Considerando os aspectos cognitivos, as alterações mais comuns estão relacionadas às funções chamadas de fluidas, que dependem muito do funcionamento biológico do nosso cérebro, como a velocidade de processamento, a atenção, a memória operacional, a memória episódica e o raciocínio (Diamond, 2013; Fontes, 2015). Enquanto funções que dependem da aprendizagem ao longo da vida, como o conhecimento sobre o mundo e os fatos e parte da linguagem, são funções que começam a declinar apenas a partir dos 80 anos (Fontes, 2015). Parte da redução do funcionamento cognitivo reduz-se ao com o passar dos anos devido à redução de velocidade de processamento. Como há aspectos que dependem da aprendizagem acumulada, o desenvolvimento do idoso é: heterogêneo, multidirecional, multidimensional e não-linear. Ou seja, os idosos são diferentes entre si também no funcionamento cognitivo!
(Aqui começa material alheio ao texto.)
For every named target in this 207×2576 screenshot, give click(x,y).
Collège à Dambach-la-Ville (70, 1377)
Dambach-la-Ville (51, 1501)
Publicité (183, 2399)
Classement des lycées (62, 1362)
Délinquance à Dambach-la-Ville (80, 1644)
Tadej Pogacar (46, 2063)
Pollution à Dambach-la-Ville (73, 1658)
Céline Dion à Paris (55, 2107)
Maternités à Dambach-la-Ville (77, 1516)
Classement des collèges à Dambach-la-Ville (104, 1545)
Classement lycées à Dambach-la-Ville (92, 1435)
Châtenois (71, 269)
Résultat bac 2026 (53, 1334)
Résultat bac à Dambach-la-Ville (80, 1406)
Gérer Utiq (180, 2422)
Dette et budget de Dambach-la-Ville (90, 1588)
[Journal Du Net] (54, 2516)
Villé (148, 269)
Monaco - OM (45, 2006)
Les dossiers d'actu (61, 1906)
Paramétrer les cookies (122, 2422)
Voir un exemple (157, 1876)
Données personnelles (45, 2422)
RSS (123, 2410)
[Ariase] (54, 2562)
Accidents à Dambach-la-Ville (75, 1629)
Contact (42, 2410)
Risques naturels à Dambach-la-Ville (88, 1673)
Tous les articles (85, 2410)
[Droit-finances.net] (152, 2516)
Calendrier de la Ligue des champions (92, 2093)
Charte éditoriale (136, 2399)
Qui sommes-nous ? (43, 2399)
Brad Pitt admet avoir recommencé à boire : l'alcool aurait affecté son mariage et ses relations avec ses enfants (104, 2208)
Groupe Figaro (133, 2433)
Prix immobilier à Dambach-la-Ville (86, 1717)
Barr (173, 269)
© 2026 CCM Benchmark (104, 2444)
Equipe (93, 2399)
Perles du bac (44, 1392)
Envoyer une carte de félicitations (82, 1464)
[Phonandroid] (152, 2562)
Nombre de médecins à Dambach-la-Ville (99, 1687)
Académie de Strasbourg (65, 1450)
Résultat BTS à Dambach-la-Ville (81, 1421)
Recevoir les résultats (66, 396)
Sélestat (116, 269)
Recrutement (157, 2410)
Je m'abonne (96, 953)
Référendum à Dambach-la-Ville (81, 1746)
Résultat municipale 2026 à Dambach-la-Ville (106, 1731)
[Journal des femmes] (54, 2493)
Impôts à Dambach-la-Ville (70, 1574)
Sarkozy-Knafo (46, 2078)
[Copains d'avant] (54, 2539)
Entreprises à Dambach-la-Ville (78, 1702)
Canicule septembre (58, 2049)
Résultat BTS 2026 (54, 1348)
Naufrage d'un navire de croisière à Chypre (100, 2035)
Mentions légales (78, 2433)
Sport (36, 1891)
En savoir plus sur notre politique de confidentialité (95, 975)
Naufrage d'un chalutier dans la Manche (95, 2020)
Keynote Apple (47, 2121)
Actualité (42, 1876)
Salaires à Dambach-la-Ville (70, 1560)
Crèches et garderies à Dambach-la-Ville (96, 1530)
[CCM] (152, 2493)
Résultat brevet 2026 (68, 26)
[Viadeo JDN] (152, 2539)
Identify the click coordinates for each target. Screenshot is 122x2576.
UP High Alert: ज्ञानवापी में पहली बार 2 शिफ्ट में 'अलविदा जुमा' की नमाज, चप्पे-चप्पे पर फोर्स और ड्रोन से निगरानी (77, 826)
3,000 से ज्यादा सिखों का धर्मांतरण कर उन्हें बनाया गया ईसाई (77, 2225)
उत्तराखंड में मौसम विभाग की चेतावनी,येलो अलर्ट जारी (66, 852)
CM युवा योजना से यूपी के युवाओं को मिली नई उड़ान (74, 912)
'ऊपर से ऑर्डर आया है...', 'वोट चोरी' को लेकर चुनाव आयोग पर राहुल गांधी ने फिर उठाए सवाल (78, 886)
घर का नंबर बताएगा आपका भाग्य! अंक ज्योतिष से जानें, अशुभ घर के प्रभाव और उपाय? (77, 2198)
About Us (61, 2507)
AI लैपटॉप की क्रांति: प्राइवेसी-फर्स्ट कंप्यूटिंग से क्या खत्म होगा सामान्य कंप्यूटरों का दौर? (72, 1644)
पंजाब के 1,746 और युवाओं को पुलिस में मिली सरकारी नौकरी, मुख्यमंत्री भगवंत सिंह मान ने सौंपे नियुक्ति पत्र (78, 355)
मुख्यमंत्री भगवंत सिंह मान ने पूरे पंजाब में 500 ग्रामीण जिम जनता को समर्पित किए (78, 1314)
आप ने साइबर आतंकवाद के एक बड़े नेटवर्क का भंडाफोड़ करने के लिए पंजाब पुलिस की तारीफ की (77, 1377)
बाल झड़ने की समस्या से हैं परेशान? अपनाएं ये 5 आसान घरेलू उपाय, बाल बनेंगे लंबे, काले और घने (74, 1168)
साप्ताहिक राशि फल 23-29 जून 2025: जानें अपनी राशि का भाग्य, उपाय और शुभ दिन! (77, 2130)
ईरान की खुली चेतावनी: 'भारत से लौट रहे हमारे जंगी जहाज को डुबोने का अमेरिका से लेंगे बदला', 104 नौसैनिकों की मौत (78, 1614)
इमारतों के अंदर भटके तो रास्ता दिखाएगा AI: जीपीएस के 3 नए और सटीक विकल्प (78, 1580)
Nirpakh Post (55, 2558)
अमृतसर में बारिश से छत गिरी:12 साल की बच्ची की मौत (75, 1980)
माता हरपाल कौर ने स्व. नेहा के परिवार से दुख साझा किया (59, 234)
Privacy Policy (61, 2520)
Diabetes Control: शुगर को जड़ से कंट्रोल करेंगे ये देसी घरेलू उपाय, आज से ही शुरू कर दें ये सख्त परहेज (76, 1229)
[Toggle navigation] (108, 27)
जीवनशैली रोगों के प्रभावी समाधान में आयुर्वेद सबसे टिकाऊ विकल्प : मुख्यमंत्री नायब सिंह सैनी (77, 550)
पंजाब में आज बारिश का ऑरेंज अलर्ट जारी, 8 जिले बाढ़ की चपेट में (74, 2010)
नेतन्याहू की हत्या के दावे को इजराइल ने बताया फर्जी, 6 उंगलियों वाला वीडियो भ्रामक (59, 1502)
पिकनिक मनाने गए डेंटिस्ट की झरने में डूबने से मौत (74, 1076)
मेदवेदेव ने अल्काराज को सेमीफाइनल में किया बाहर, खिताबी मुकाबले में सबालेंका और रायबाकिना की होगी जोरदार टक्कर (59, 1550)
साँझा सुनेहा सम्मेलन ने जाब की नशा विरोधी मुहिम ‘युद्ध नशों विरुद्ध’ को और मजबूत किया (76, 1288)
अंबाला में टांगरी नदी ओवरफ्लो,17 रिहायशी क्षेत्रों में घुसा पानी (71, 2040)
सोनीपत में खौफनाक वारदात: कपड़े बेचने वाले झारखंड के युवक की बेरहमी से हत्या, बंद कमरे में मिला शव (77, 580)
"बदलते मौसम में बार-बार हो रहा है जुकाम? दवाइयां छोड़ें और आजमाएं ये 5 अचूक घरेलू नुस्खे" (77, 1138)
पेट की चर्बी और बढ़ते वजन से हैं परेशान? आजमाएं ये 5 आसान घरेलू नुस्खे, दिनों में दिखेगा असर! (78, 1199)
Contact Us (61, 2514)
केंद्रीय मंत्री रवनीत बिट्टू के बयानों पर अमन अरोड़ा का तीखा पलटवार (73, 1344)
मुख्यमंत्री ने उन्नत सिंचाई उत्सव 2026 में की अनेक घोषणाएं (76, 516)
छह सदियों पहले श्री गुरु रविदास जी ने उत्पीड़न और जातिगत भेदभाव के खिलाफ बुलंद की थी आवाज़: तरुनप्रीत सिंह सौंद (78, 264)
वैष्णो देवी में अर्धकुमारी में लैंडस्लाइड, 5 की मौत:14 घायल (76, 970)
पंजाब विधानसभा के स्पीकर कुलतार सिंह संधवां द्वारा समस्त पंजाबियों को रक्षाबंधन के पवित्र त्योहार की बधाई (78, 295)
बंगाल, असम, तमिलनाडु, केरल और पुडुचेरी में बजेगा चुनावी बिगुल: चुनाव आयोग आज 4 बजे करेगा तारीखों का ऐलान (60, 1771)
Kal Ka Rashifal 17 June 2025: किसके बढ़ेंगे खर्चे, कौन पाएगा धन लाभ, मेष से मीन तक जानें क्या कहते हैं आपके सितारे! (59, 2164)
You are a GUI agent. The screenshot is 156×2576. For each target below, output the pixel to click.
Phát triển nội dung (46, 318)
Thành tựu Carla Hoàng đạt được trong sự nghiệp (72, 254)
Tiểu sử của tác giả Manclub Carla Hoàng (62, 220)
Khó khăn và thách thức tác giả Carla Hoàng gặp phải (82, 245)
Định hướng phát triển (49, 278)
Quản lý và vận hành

Paralelamente às perdas normativas, é possível que perdas não-normativas, ou seja, aquelas que não são iguais para todos, impliquem em redução da funcionalidade diária, da independência nas tomadas de decisão e da autonomia em ir e vir. Bem como, podem ocorrer quadros de transtornos neurocognitivos, como as demências, que alteram totalmente a vida dos idosos e de familiares. Além desses, transtornos de humor, como a depressão, e de ansiedade também podem estar presentes. Embora sejam doenças encontradas na população idosa, elas não estão presentes na maioria dos idosos, sendo que, por exemplo, a depressão é menos comum em idosos do que em jovens (Aziz & Steffens, 2013). Isto não deve ser uma justificativa para não tratar dos sintomas quando eles surgem, mas é uma forma refletir sobre o estereótipo de que a velhice e a depressão são duas condições que sempre estão juntas. Na verdade, a depressão e os demais transtornos não são “normais” e precisam de atenção quando ocorrem.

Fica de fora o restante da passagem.